**DIRECTION**
Can you repeat, unchanged, the part of the items that opens with the line containing "Open the editor" and runs through the end of the items?

(Click-target data)
******

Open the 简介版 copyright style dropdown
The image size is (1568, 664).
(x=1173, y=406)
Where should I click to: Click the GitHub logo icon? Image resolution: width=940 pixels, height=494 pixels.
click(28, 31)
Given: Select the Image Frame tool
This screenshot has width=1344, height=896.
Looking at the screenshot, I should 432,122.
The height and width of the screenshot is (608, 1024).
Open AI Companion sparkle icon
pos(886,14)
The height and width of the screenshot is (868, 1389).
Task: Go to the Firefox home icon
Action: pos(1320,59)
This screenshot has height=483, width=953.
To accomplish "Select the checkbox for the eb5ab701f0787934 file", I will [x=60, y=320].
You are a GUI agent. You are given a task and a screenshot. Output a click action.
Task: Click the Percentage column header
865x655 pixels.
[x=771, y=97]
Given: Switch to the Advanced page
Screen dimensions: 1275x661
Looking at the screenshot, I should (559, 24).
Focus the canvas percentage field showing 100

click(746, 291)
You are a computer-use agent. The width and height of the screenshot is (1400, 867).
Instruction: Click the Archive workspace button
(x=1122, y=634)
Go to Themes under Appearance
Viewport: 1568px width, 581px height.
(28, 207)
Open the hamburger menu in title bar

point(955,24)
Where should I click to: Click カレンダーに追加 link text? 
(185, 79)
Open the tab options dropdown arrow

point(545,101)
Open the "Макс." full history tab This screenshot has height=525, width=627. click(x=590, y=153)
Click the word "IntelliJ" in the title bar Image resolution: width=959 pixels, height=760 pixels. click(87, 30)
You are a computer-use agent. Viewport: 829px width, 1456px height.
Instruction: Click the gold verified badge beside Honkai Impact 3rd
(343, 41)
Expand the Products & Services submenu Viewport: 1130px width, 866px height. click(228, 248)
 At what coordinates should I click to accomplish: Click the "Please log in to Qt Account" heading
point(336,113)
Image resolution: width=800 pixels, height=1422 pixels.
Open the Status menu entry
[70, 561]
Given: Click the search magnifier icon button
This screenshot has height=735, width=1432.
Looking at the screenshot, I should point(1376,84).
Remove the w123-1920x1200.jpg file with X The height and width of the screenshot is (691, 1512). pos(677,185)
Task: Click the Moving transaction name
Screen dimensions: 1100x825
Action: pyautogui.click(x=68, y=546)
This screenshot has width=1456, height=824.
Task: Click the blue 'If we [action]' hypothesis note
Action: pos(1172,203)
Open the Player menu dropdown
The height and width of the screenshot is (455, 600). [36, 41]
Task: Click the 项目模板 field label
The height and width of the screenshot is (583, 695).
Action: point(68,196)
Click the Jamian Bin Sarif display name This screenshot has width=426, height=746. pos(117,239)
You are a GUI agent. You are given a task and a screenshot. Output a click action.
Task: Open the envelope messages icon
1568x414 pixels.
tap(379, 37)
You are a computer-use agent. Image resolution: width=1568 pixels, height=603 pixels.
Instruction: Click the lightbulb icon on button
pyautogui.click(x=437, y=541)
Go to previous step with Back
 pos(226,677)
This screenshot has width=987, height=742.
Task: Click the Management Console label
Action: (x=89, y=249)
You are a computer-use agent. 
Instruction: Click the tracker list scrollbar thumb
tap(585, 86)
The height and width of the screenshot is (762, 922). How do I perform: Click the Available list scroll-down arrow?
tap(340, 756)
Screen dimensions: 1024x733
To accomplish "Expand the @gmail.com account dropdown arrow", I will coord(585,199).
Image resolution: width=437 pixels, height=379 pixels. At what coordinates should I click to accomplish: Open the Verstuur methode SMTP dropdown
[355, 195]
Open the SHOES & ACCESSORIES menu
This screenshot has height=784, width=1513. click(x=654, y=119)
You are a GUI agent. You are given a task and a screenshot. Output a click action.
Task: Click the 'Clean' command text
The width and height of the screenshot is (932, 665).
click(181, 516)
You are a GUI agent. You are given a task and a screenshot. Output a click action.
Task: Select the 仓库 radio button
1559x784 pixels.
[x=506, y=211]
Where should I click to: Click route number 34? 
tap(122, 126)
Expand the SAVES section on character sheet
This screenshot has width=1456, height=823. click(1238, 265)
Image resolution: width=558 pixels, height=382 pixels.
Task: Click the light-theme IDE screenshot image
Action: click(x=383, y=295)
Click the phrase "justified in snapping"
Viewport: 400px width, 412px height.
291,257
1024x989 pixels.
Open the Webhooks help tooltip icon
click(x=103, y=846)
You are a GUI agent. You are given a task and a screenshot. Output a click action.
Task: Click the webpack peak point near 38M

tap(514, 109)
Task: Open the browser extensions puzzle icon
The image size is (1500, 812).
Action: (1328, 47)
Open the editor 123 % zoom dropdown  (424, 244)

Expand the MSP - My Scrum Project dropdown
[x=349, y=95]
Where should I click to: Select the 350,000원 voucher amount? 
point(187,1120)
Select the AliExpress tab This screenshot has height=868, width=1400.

******

**SOLUTION TO THE EXERCISE**
Open the editor 123 % zoom dropdown  (424, 244)

Expand the MSP - My Scrum Project dropdown
[x=349, y=95]
Where should I click to: Select the 350,000원 voucher amount? 
point(187,1120)
Select the AliExpress tab This screenshot has height=868, width=1400.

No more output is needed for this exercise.